• WHAT TO WORK ON: Check each line below for "Locate" and report how many have it, nothing else.

BEGIN STORED DATA

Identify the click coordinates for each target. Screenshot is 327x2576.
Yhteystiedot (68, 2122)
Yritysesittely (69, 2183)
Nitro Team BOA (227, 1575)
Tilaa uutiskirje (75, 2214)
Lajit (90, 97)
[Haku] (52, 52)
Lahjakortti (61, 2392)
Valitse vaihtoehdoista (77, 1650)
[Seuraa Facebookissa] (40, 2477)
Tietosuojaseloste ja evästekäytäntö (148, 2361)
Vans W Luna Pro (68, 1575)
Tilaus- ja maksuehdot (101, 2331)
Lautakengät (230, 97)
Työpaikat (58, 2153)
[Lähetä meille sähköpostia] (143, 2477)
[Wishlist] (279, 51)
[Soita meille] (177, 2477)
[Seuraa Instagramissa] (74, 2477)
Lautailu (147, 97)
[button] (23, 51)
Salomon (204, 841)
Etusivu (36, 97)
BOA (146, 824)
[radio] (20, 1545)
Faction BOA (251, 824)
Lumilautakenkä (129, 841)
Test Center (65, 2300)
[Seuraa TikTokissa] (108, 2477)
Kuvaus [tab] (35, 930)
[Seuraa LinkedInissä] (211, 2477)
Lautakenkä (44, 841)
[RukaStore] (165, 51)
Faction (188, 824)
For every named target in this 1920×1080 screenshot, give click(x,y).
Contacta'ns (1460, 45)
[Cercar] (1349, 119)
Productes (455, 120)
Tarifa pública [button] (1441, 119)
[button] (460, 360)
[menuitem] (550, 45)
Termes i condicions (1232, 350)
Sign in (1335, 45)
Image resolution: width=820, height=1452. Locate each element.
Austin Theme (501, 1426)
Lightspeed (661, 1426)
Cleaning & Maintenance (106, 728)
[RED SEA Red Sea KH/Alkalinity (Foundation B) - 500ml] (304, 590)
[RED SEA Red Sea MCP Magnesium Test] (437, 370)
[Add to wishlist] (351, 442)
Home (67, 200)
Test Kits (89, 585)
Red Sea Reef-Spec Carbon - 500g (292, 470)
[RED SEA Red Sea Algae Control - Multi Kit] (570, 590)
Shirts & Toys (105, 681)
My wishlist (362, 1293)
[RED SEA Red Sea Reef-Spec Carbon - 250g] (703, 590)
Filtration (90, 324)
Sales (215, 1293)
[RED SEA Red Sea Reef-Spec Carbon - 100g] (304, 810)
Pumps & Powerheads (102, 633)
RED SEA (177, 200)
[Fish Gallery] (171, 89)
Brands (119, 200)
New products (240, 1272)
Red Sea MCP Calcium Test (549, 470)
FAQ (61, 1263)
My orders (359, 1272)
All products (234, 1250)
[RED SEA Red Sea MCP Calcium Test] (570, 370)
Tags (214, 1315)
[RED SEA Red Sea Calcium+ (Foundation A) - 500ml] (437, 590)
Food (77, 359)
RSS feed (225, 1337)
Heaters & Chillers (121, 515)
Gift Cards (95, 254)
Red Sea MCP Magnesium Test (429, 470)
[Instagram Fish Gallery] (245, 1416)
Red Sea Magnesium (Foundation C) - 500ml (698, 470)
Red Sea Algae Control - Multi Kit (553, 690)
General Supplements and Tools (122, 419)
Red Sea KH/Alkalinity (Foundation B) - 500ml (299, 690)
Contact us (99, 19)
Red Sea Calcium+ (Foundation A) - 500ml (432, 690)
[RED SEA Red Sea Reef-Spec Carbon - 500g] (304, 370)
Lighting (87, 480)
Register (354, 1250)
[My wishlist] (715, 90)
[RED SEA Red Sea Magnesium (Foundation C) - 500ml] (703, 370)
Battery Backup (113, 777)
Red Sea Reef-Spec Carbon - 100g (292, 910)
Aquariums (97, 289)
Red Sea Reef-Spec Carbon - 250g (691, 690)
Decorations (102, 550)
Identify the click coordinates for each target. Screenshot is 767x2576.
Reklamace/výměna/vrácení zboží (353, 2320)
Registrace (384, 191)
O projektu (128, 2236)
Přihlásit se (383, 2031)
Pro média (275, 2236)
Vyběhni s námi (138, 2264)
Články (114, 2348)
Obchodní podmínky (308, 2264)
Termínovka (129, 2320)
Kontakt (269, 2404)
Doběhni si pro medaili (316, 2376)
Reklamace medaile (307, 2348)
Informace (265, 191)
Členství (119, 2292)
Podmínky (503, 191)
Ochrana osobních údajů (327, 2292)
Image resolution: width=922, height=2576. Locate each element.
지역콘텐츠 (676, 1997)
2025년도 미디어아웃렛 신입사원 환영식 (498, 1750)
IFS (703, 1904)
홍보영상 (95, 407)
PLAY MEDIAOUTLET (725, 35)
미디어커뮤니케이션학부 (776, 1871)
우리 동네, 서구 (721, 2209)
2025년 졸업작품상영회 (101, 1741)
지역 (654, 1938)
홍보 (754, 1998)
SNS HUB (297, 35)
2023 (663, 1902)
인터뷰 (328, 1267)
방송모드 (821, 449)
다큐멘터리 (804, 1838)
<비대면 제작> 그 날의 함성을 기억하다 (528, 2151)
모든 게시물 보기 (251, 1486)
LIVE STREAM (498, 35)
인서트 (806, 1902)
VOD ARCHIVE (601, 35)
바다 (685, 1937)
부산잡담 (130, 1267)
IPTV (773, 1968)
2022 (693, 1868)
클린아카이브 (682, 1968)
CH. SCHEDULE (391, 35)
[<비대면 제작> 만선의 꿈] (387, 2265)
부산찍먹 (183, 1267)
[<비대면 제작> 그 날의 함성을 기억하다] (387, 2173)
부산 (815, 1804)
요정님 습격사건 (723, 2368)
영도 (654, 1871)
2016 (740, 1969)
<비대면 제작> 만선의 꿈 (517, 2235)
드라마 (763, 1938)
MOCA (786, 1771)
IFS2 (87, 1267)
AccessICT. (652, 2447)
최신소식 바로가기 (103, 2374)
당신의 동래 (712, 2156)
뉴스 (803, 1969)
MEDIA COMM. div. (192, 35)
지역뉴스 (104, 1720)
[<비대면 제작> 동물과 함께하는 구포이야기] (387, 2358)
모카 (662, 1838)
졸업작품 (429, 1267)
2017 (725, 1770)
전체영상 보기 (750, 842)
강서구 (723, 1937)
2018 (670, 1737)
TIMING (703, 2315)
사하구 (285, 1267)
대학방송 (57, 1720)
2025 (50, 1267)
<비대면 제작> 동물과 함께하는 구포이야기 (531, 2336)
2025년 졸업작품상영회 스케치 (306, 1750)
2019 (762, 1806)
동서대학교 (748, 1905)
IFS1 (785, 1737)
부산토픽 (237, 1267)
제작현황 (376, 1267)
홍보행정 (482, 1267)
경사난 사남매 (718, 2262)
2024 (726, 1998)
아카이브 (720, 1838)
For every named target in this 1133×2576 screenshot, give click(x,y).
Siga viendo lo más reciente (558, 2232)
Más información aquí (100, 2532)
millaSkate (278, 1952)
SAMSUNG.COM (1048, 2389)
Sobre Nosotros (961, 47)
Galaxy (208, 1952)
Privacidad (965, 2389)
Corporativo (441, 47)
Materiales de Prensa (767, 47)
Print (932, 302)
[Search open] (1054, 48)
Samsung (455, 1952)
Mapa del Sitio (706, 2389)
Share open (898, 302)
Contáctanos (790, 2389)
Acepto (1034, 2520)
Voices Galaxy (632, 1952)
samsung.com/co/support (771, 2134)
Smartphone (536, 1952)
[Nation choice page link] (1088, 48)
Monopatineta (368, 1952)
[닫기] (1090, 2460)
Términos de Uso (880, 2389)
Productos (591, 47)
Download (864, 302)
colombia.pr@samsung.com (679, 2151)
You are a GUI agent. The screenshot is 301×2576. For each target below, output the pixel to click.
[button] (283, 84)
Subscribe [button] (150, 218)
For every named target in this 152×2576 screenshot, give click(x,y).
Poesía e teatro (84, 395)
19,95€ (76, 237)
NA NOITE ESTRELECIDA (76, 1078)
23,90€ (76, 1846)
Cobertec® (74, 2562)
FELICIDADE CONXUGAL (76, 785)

END STORED DATA

• EXERCISE SOLUTION: 2